Adaptations set in ‘The Witcher’ game universe – CD Projekt Red studio head Adam Badowski in response to the Eurogamer interview, said, “We want to develop The Witcher’s universe in other media, not only video games. We have Mr Sapkowski’s blessing and what we create is in line with his vision of the world, no matter how the saga will evolve. We want The Witcher’s universe to be a part of pop-culture like Star Wars or The Lord of the Rings, and for our fanbase to expand rapidly. We just have to carefully and diligently do our thing.”
- 2011 – second video game The Witcher 2: Assassins of Kings.
- In 2007, Kuźnia Gier developed two card games based on CD Projekt’s The Witcher video game. One, Wiedźmin: Przygodowa Gra Karciana (The Witcher: Adventure Cardgame), was published by Kuźnia Gier; the other, Wiedźmin: Promocyjna Gra Karciana (The Witcher Promo Card Game) was added to the collector’s edition of The Witcher in some countries.
- Another card game, Gwent was released with The Witcher 3: Wild Huntas an in-game activity. In 2016 a stand-alone Gwent online card game was announced and then released as Gwent: The Witcher Card Game by CD Projekt Red.
- In May 2017, Sapkowski’s The Witcher was picked up by Netflix, to be adapted as a television series. Sapkowski will serve as a creative consultant on the project. The series of eight episodes is set for release in 2020.
Recommendation: The Witcher 3: The Wild Hunt received critical acclaim, with praise of its gameplay, narrative, world design, combat, and visuals, although it received minor criticism due to technical issues, some of which were later patched. It received numerous Game of the Year awards and is considered to be one of the greatest games of all time. By August 2016, CD Projekt said that The Witcher 3 had received over 800 awards since its release.
The game was also a commercial success, shipping nearly ten million copies by March 2016. GameSpot and Eurogamer gave the game their highest rating.
In 2010, the game was included as one of the titles in the book 1001 Video Games You Must Play Before You Die
4.7 Stars: I must confess that I have been sucked into The Witcher world – hence this long post. Plus, my research is ongoing as a reader, writer and gamer. The Witcher 3: The Wild Hunt is my first adventure in the world and the settings are brilliant. The storytelling is great, underpinned by reading the 1993 collection of short stories. Also, the side quests do tie into the overall world-building.
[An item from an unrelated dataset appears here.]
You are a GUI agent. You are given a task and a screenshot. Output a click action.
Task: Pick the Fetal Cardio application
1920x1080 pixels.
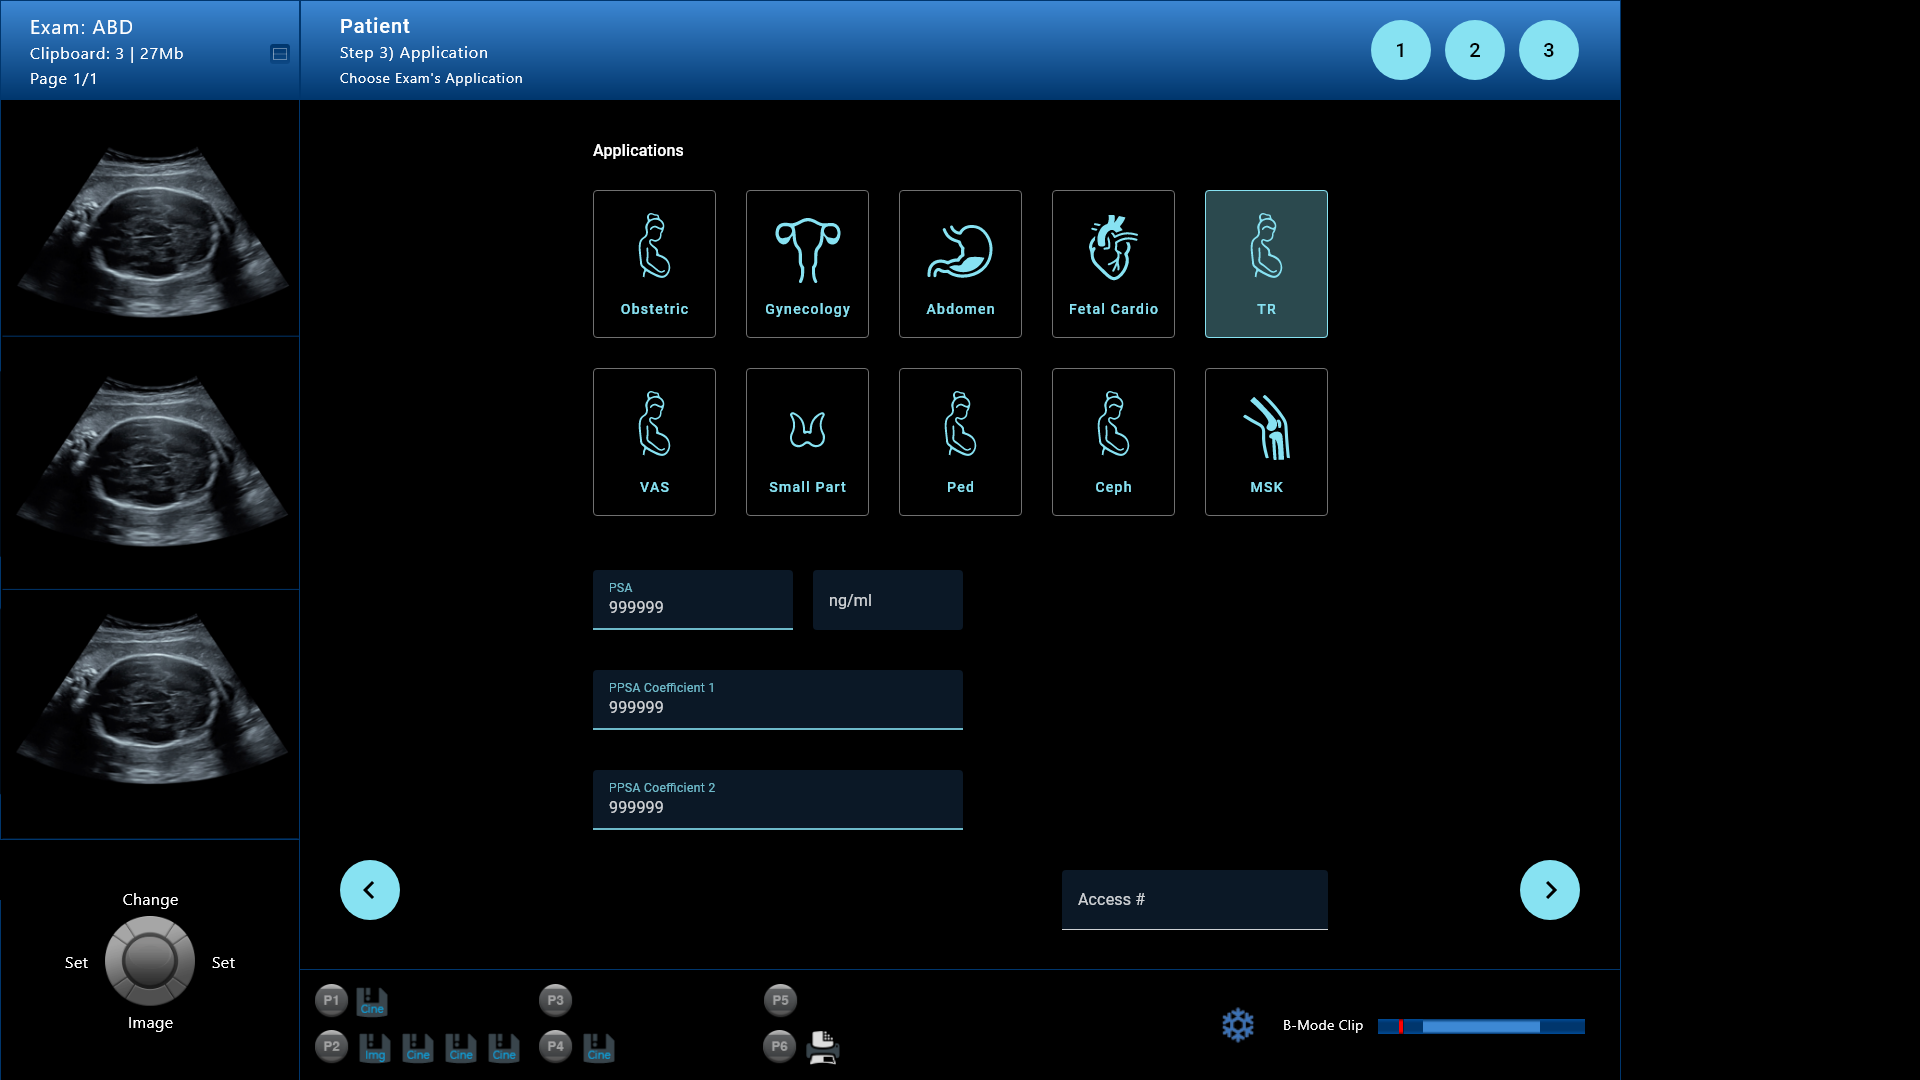(1113, 264)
The gameplay element was more complex than other games with a lot to learn and master. However, it was entertaining, and I got my partner hooked. As for its roots, well, that’s an ongoing quest.
- Setting: 4.75*
- Storyline: 5*
- Gameplay: 4.25*
- Entertainment: 4.5*
- Genesis: 5*
Alternative ‘W’ thoughts:
+ ‘W’ Games played: World of Warcraft, which was my original W game – until the research started.